Interactions can occur between drugs, herbs, and foods, leading to altered efficacy or toxicity. Categories include:

  • Pharmaceutical (in vitro): Outside the body (e.g., IV incompatibility).
  • Pharmacokinetic (in vivo): Affect absorption, distribution, metabolism, elimination.
  • Pharmacodynamic (in vivo): Additive/synergistic or antagonistic effects.

Food–Drug & Drug–Herb Interactions

Type Substance Drug/Class Effect
Food–Drug Food (any) Rifampicin, iron, penicillin Reduced absorption
Food–Drug Leafy vegetables (high vitamin K) Warfarin Diminished anticoagulant effect
Drug–Herb St John’s wort Ciclosporin, warfarin, antidepressants Induces CYP enzymes → reduced drug levels
Drug–Herb Ginkgo, garlic, ginger Warfarin Increased anticoagulant effect (bleeding risk)

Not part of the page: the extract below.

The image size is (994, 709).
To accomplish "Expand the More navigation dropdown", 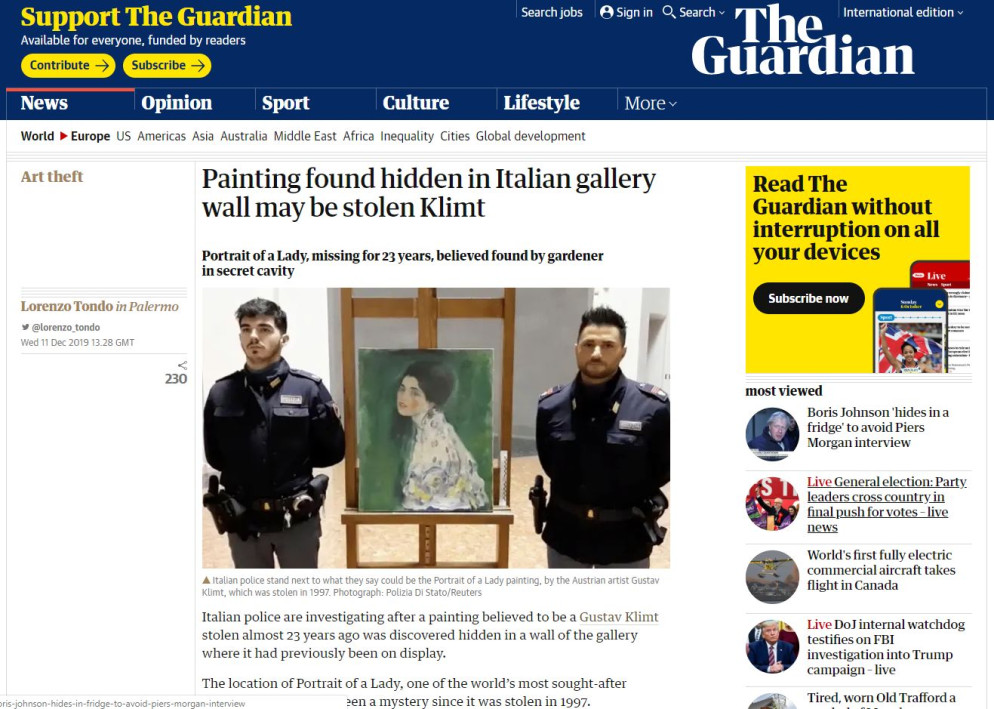I will tap(650, 103).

Clinical Cases for Self-Assessment

Question 1: A 68-year-old Chinese man with previous stent placement presents with stent thrombosis despite being on clopidogrel. What is the most likely pharmacological reason?
Answer: B. Clopidogrel resistance due to pharmacogenomic variation (CYP2C19 poor metabolizer status).
Question 2: A 54-year-old on warfarin with prosthetic valve develops intracerebral bleed with INR 8.2 after starting amoxicillin and clarithromycin for pneumonia. What is the most likely cause?
Answer: B. Metabolic drug–drug interaction between clarithromycin (CYP3A4 inhibitor) and warfarin, increasing warfarin levels.
Question 3: A 58-year-old diabetic on empagliflozin presents with vomiting, fever, ketosis, and normal glucose. What is the most likely cause?
Answer: B. Ketoacidosis due to a sodium-glucose co-transporter 2 (SGLT2) inhibitor (euglycaemic diabetic ketoacidosis).